Answer : The mass of calcium sulfate precipitate will be, 6.12 grams

Solution :

First we have to calculate the moles of $Ca^{2+}$ and $SO_4^{2-}$ .

$\text{Moles of }Ca^{2+}=\text{Molarity of }Ca^{2+}\times \text{Volume of }Ca^{2+}=0.10mole/L\times 0.5L=0.05\text{ moles}$

$\text{Moles of }SO_4^{2-}=\text{Molarity of }SO_4^{2-}\times \text{Volume of }SO_4^{2-}=0.10mole/L\times 0.5L=0.05\text{ moles}$

As, 0.05 moles of $Ca^{2+}$ is mixed with 0.05 moles of $SO_4^{2-}$ , it gives 0.05 moles of calcium sulfate.

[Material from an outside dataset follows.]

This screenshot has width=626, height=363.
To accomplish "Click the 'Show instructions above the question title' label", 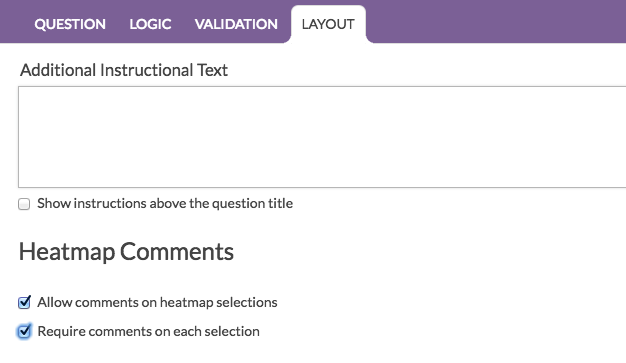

Now we have to calculate the solubility of calcium sulfate.

The balanced equilibrium reaction will be,

$CaSO_4\rightleftharpoons Ca^{2+}+SO_4^{2-}$

The expression for solubility constant for this reaction will be,

$K_{sp}=(s)\times (s)$

$K_{sp}=(s)^2$

Now put the value of $K_{sp}$ in this expression, we get the solubility of calcium sulfate.

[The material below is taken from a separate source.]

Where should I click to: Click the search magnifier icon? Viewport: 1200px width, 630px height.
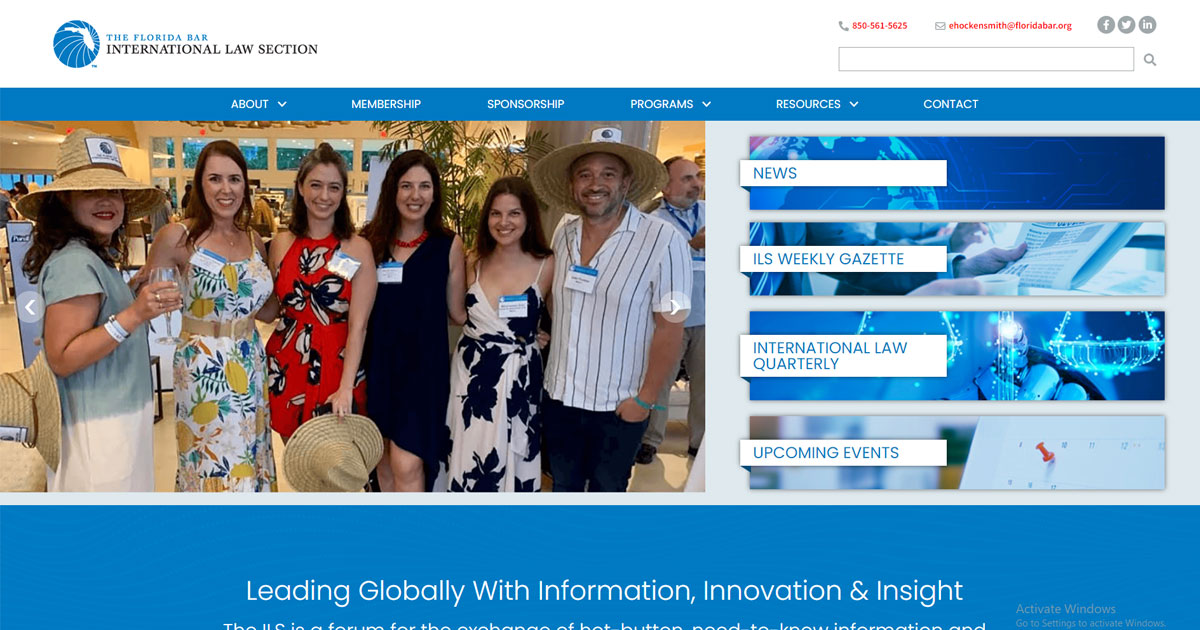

$2.40\times 10^{-5}=(s)^2$

$s=4.89\times 10^{-3}M$

Now we have to calculate the moles of dissolved calcium sulfate in one liter solution.

$\text{Moles of }CaSO_4=\text{Molarity of }CaSO_4\times \text{Volume of }CaSO_4=4.89\times 10^{-3}mole/L\times 1L=4.89\times 10^{-3}\text{ moles}$

Now we have to calculate the moles of calcium sulfate that precipitated.

$\text{Moles of }CaSO_4\text{ precipitated}=\text{Moles of }CaSO_4\text{ present}-\text{Moles of }CaSO_4\text{ dissolved}$

$\text{Moles of }CaSO_4\text{ precipitated}=0.05-4.89\times 10^{-3}=0.045\text{ moles}$

Now we have to calculate the mass of calcium sulfate that precipitated.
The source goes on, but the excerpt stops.